In vetoing the budget, the governor, a Democrat, once again lashed out at Republican lawmakers. He called on them to put his plan to extend personal income and sales tax hikes on the ballot.
"If they continue to obstruct a vote, we will be forced to pursue deeper and more destructive cuts to schools and public safety -- a tragedy for which Republicans will bear full responsibility," Brown said.
Republicans, on the other hand, blasted their Democrats counterparts for passing an "irresponsible budget" on Wednesday and Brown for halting negotiations in March. Republicans have said they would let voters have their say on the tax extension if the governor would agree to certain reforms.
"Californians deserve a budget that stands the test of time, and that requires the real reforms that they are demanding -- meaningful pension reform, a spending limit and business-regulation relief for job creation," said Senate Republican Leader Bob Dutton.
The rejection dismayed Democratic lawmakers who had raced Wednesday to pass a budget that did not include the tax extensions. By doing so, they also sought to meet a deadline that would allow them to continue getting paid. California voters last year required that legislators approve a balanced budget by June 15 or forfeit their pay.
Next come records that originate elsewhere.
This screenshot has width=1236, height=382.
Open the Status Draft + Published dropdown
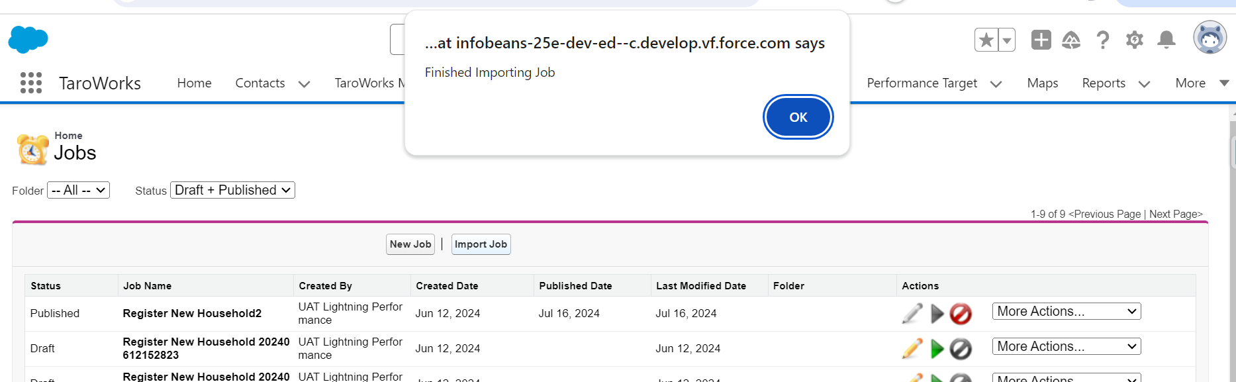coord(232,191)
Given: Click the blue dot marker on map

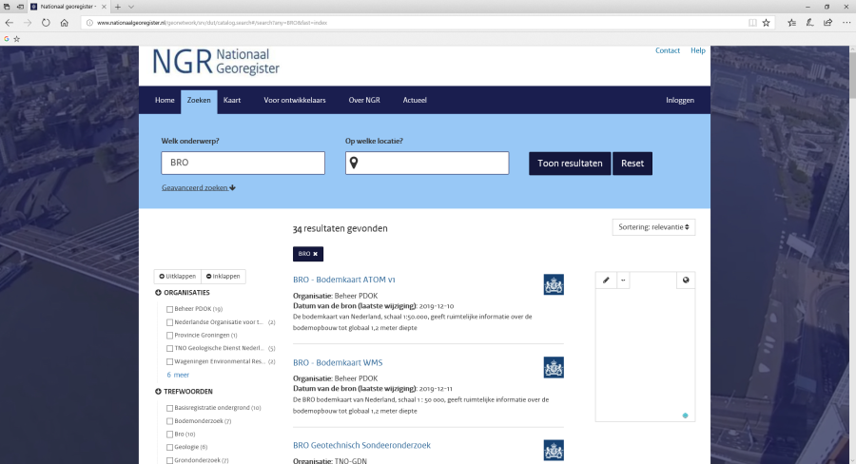Looking at the screenshot, I should tap(685, 416).
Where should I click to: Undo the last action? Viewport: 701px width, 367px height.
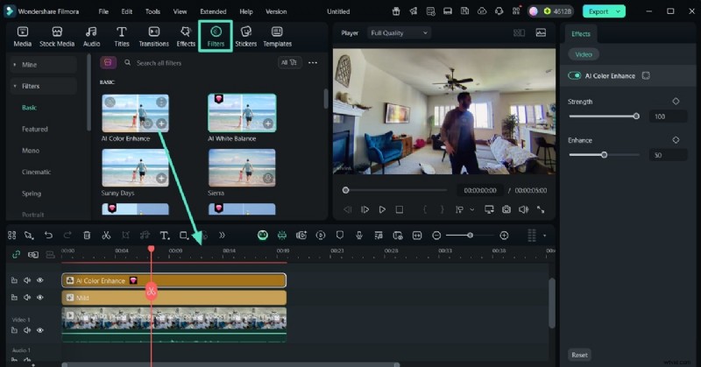[x=48, y=236]
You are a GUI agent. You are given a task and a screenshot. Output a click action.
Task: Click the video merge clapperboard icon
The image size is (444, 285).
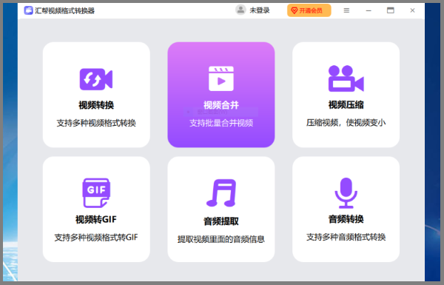pyautogui.click(x=221, y=78)
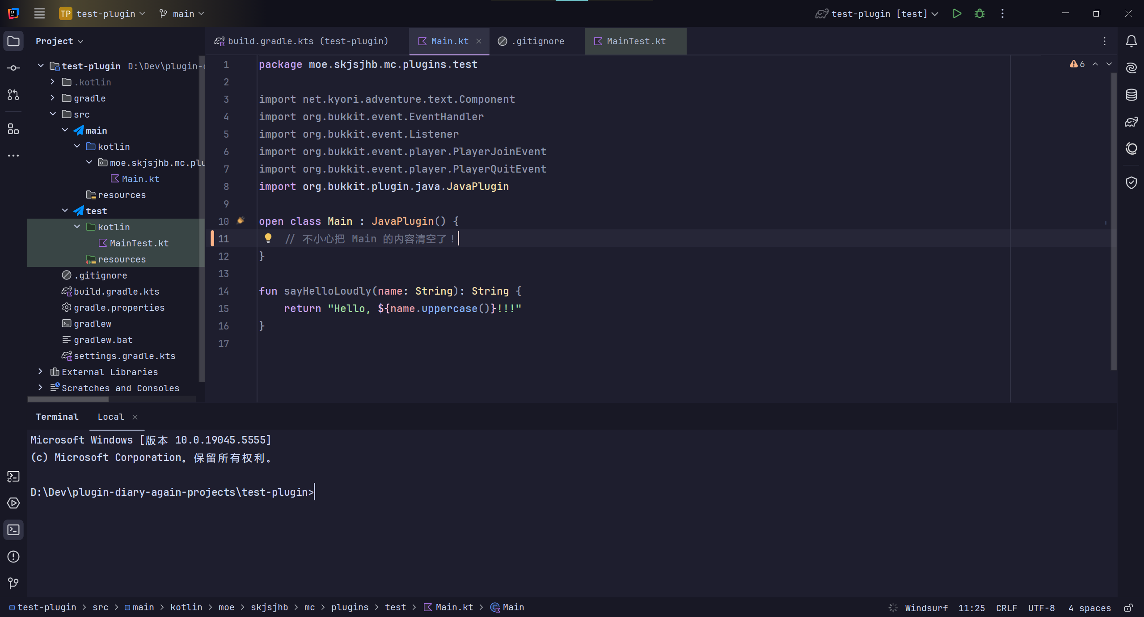Switch to the MainTest.kt editor tab
1144x617 pixels.
(635, 41)
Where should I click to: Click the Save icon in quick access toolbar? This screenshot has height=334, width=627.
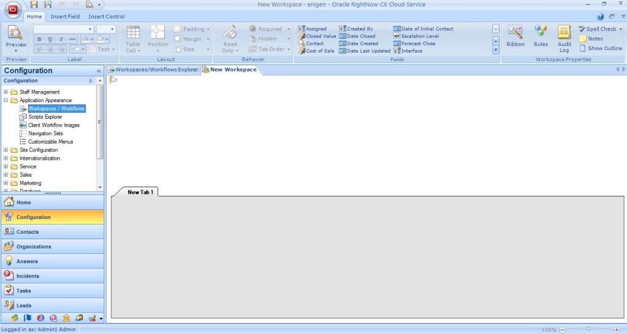[34, 5]

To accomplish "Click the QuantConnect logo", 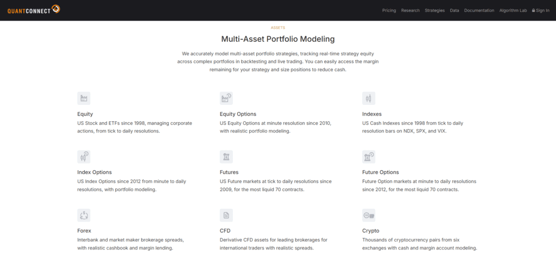I will 34,10.
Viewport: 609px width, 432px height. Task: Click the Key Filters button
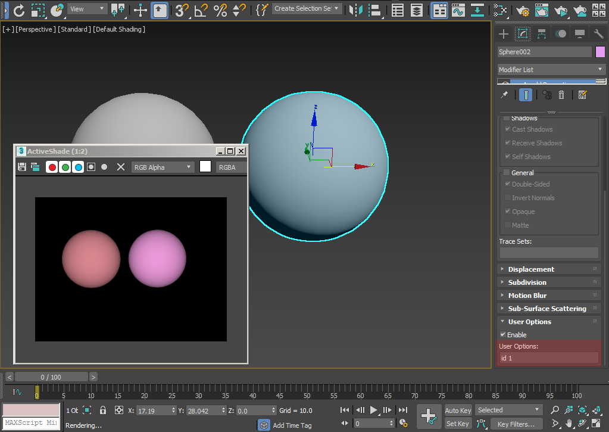tap(516, 424)
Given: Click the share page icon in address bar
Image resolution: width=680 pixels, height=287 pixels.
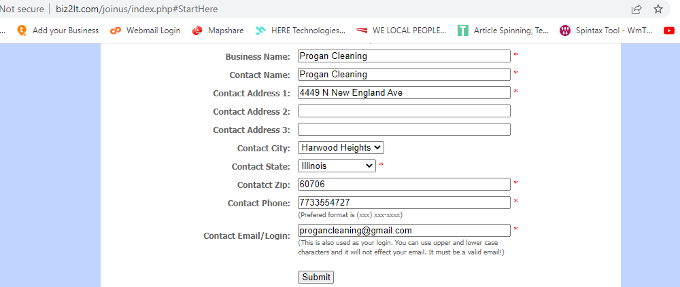Looking at the screenshot, I should coord(636,9).
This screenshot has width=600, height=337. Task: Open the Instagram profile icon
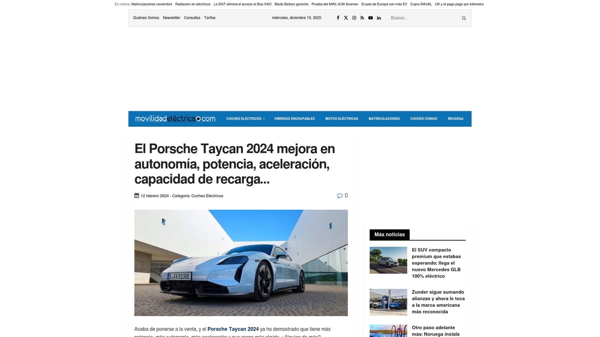click(354, 17)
While the ballot measure did not say the governor had to approve that budget, the state controller is reviewing whether the budget passed Wednesday meets the state constitution's requirement.
Democratic legislative leaders called on Brown to either secure the Republican votes needed to put the tax extensions on the ballot or to produce a new detailed plan for crafting a balanced budget.
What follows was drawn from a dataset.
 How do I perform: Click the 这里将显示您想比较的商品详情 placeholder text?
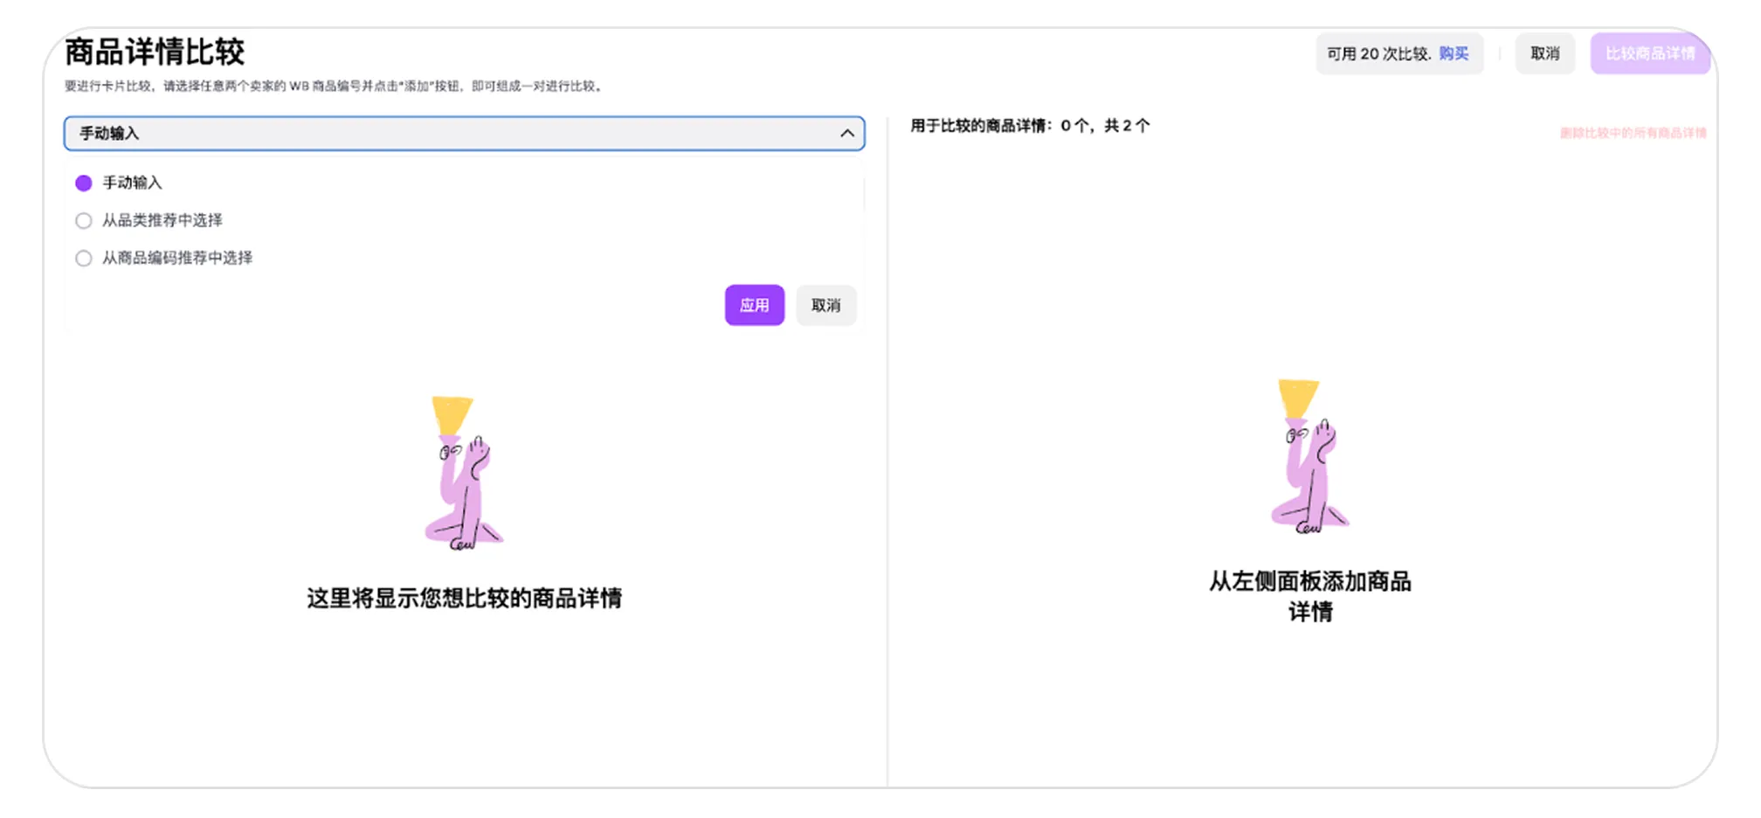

"We are too far down the road for the governor to continue avoiding a specific set of proposals of what he intends to do or wants to be done if he can't gain those Republican votes," said Senate President Pro Tem Darrell Steinberg.
Budget talks had essentially been at a standstill until Wednesday, when the Democratic-led state legislature passed a budget that relied on cuts and fiscal sleights-of-hand. Lawmakers only needed a majority to approve it, thanks to a ballot measure voters approved last year.
The budget would have sent $3 billion less to schools and delayed the repayment of $744 million that the state borrowed from school districts. It also depended on tax revenues coming in higher than originally forecast, as they have been doing.
The state's universities would have had another $300 million cut in funding, while the courts would have gotten $150 million less.
The proposal also relied on revenue shifts and one-time maneuvers. For instance, it called for sending some motor vehicle fees to the state general fund, while raising registration fees by $12 to support the state Department of Motor Vehicles. And it took $1 billion from a fund dedicated to early childhood development.
The budget plan would have resurrected the sale of $1.2 billion of public buildings, which Brown called off earlier this year.
It also would have added a quarter percentage point to the local sales tax and extended the sales levy to online retailers, such as Amazon.com (Fortune 500). An Internet sales tax would have brought in an estimated $200 million.,
The path to a balanced budget has taken many turns since Brown unveiled a plan in January to close the state's massive shortfall by extending temporary personal income and sales taxes passed in 2009 and cutting spending.
Two months later, the legislature approved several measures that closed $14 billion of the gap. Then, the Golden State learned in early May that tax revenues were coming in $2.5 billion higher than forecast.
Brown released a revised budget in mid May that reduced the amount the state needed to raise in taxes and to cut in spending. But Republican lawmakers refused to put the measure on the ballot without securing the spending cap and pension and regulatory reforms.